2.1巨噬細胞對GC-MSCs促胃癌效應的影響 裸鼠皮下致瘤實驗結果表明， lipo-PBS+BGC-823+GC-MSCs組腫瘤體積及質量均明顯高于lipo-PBS+BGC-823組，差異有統計學意義(P=0.009、0.001)，見圖1。采用lipo-MBP清除裸鼠體內單核/巨噬細胞后發現，lipo-MBP+BGC-823+GC-MSCs組的腫瘤體積及質量與lipo-PBS+BGC-823+GC-MSCs組相比明顯減小(P=0.028、0.009，圖1)，體內清除巨噬細胞顯著抑制了GC-MSCs的促胃癌效應。然而，lipo-PBS+BGC-823組和lipo-MBP+BGC-823組裸鼠皮下致瘤能力相比，差異無統計學意義 (P=0.251、0.175，圖1)。

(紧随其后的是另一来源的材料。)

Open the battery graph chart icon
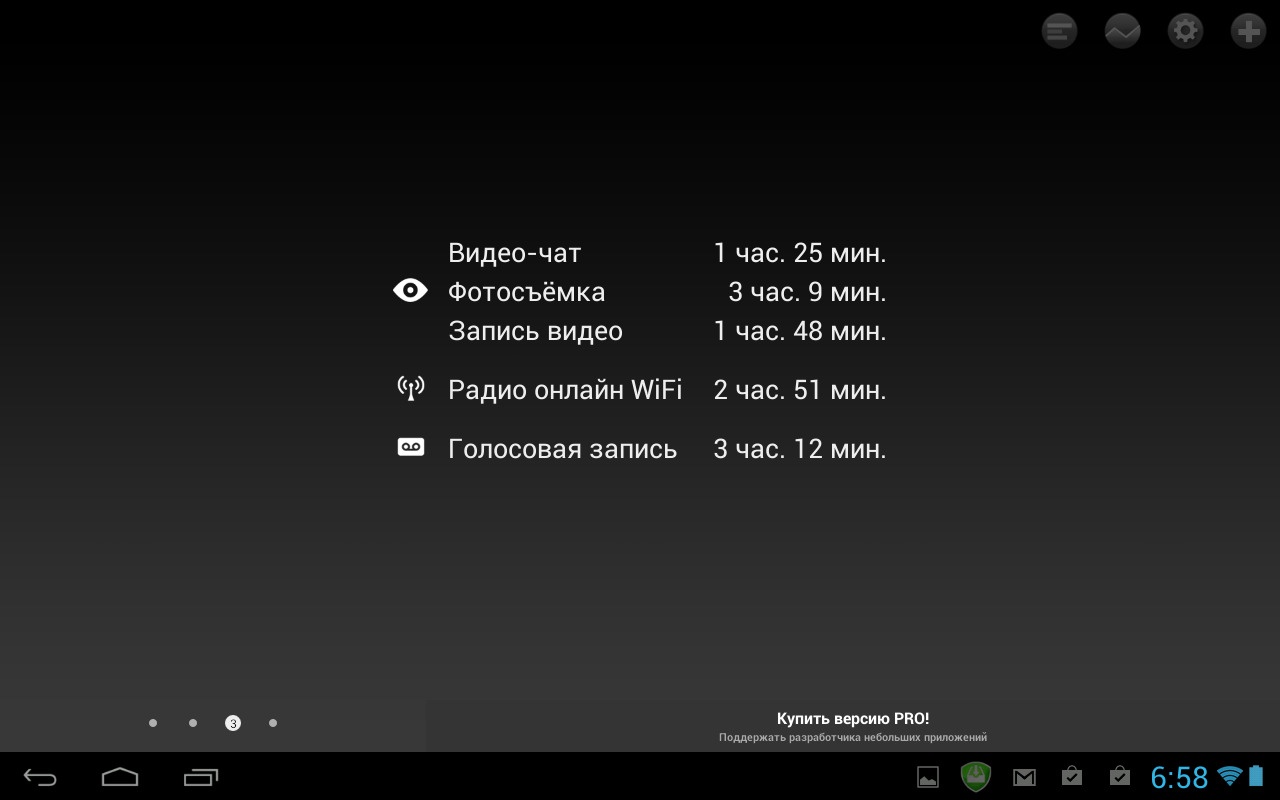 [1122, 31]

2.2巨噬細胞對胃癌組織中腫瘤細胞增殖能力的影響 裸鼠腫瘤組織蘇木素-伊紅(HE)染色結果顯示，lipo-PBS+BGC-823+GC-MSCs組腫瘤病理組織學惡性程度最高，而給予巨噬細胞清除的lipo-MBP+BGC-823+GC-MSCs組腫瘤惡性程度則明顯降低(圖2)。腫瘤組織Ki67免疫組織化學結果顯示，lipo-PBS+BGC-823+GC-MSCs組棕黃色陽性細胞數量明顯高于lipo-PBS+BGC-823組，而體內清除巨噬細胞后lipo-MBP+BGC-823+GC-MSCs組裸鼠腫瘤組織中Ki67陽性增殖細胞數量較lipo-PBS+BGC-823+GC-MSCs組明顯減少(圖2)。此外，lipo-PBS+BGC-823組和lipo-MBP+BGC-823組胃癌組織中Ki67陽性細胞數量并無明顯差異，見圖2。

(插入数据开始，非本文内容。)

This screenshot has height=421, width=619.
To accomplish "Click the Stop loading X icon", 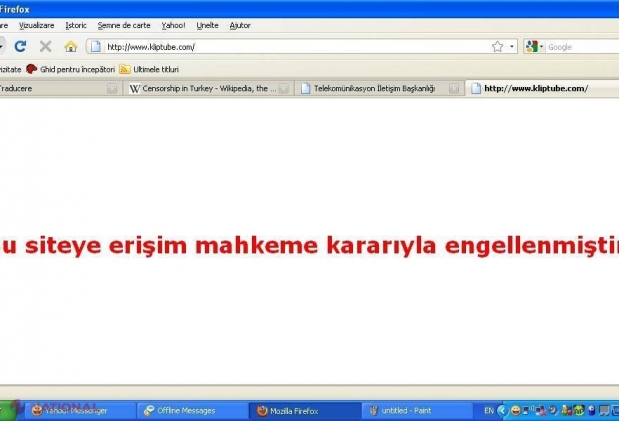I will pos(45,46).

2.3裸鼠致瘤組織中M2亞型巨噬細胞相關基因轉錄及表達情況 RT-PCR檢測結果顯示，GC-MSCs共注射組腫瘤組織中iNOS mRNA轉錄水平明顯低于BGC-823單獨注射組；相反，M2亞型巨噬細胞相關基因Ym-1在GC-MSCs共注射組腫瘤組織中顯著高表達，見圖3A。Western blot檢測結果表明，M2亞型巨噬細胞主要的兩種相關蛋白精氨酸酶(Arginase-1)和CCR-2在GC-MSCs共注射組中的表達水平均明顯高于BGC-823單獨注射組，見圖3B。

表1 巨噬細胞M2亞型相關基因擴增上下游引物

A：BGC-823細胞皮下注射14 d后裸鼠致瘤情況；B：不同處理組腫瘤組織質量(n=5)；C：不同處理組腫瘤組織體積(n=5)；*：P<0.01；#：P<0.05

圖1巨噬細胞清除對GC-MSCs促胃癌能力的影響

圖2 不同處理組裸鼠致瘤組織HE染色及Ki67免疫組織化學染色(×200)

A：RT-PCR檢測結果；B：Western blot檢測結果

圖3 M2亞型巨噬細胞相關基因在裸鼠腫瘤組織中的轉錄及表達情況

2.4胃癌患者腫瘤組織中M2亞型巨噬細胞相關基因轉錄及表達情況 本研究選擇并觀察了3例臨床胃癌患者癌及對應癌旁組織中M2亞型巨噬細胞相關基因的轉錄、表達情況，由此判斷M2亞型巨噬細胞與GC-MSCs的組織學定位相關性。RT-PCR結果顯示，M1亞型巨噬細胞相關基因iNOS在3例患者癌旁組織中的轉錄水平明顯高于癌組織，而Ym-1在3例癌組織中的轉錄均明顯高于對應癌旁組織，見圖4A。Western blot檢測結果也表明，M2亞型巨噬細胞相關蛋白Arginase-1和CCR-2在癌組織中表達水平高于對應癌旁組織，見圖4B。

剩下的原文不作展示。